Fouquet commanda ses meilleurs chevaux, et Aramis s’arrêta au bas de l’escalier qui conduisait à la chambre de Porthos. Il réfléchit longtemps, pendant que le carrosse de Fouquet quittait au grand galop le pavé de la cour principale.
- Partir seul ?.. se dit Aramis. Prévenir le prince ?.. Oh ! fureur !... Prévenir le prince, et alors quoi faire ?... Partir avec lui ?... Traîner partout ce témoignage accusateur ?.. La guerre ?... La guerre civile, implacable ?... Sans ressource, hélas !... Impossible !... Que fera-t-il sans moi ?... Oh ! sans moi, il s’écroulera comme moi... Qui sait ?... Que la destinée s’accomplisse !.. Il était condamné, qu’il demeure condamné !... Dieu !... Démon !... Sombre et railleuse puissance qu’on appelle le génie de l’homme, tu n’es qu’un souffle plus incertain, plus inutile que le vent dans la montagne ; tu t’appelles hasard, tu n’es rien ; tu embrasses tout de ton haleine, tu soulèves les quartiers de roc, la montagne elle-même, et tout à coup tu te brises devant la croix de bois mort, derrière laquelle vit une autre puissance invisible... que tu niais peut-être, et qui se venge de toi, et qui t’écrase sans te faire même l’honneur de dire son nom !... Perdu !... Je suis perdu !... Que faire ?... Aller à Belle-Ile ?... Oui. Et Porthos qui va rester ici, et parler, et tout conter à tous ! Porthos, qui souffrira peut-être !... Je ne veux pas que Porthos souffre. C’est un de mes membres : sa douleur est mienne. Porthos partira avec moi, Porthos suivra ma destinée. Il le faut.

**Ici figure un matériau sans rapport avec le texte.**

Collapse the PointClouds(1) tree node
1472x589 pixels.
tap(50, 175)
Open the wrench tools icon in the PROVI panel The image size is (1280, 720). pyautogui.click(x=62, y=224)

Et Aramis, tout à la crainte de rencontrer quelqu’un à qui cette précipitation pût paraître suspecte, Aramis gravit l’escalier sans être aperçu de personne.
Porthos, revenu à peine de Paris, dormait déjà du sommeil du juste. Son corps énorme oubliait la fatigue, comme son esprit oubliait la pensée.
Aramis entra léger comme une ombre, et posa sa main nerveuse sur l’épaule du géant.
- Allons cria-t-il, allons, Porthos, allons !
Porthos obéit, se leva, ouvrit les yeux avant d’avoir ouvert son intelligence.
- Nous partons, fit Aramis.
- Ah ! fit Porthos.
- Nous partons à cheval, plus rapides que nous n’avons jamais couru.
- Ah ! répéta Porthos.
- Habillez-vous, ami.
Et il aida le géant à s’habiller, et lui mit dans les poches son or et ses diamants.
Tandis qu’il se livrait à cette opération, un léger bruit attira sa pensée.
D’Artagnan regardait à l’embrasure de la porte.
Aramis tressaillit.
- Que diable faites-vous là, si agité ? dit le mousquetaire.
- Chut ! souffla Porthos.
- Nous partons en mission, ajouta l’évêque.
- Vous êtes bien heureux ! dit le mousquetaire.
- Peuh ! fit Porthos, je me sens fatigué ; j’eusse aimé mieux dormir ; mais le service du roi !...
- Est-ce que vous avez vu M. Fouquet ? dit Aramis à d’Artagnan.
- Oui, en carrosse, à l’instant.
- Et que vous a-t-il dit ?
- Il m’a dit adieu.
- Voilà tout ?
- Que vouliez-vous qu’il me dit autre chose ? Est-ce que je ne compte pas pour rien depuis que vous êtes tous en faveur ?
- Ecoutez, dit Aramis en embrassant le mousquetaire, votre bon temps est revenu ; vous n’aurez plus à être jaloux de personne.
- Ah bah !
- Je vous prédis pour ce jour un événement qui doublera votre position.
- En vérité !
- Vous savez que je sais les nouvelles ?
- Oh ! oui !
- Allons, Porthos, vous êtes prêt ? Partons !
- Partons !
- Et embrassons d’Artagnan.
- Pardieu !
- Les chevaux ?
- Il n’en manque pas ici. Voulez-vous le mien ?
- Non, Porthos a son écurie. Adieu ! adieu !
Les deux fugitifs montèrent à cheval sous les yeux du capitaine des mousquetaires, qui tint l’étrier à Porthos et accompagna ses amis du regard, jusqu’à ce qu’il les eût vus disparaître.
« En toute autre occasion, pensa le Gascon, je dirais que ces gens-là se sauvent ; mais, aujourd’hui, la politique est si changée, que cela s’appelle aller en mission. Je le veux bien. Allons à nos affaires. »
Et il rentra philosophiquement à son logis.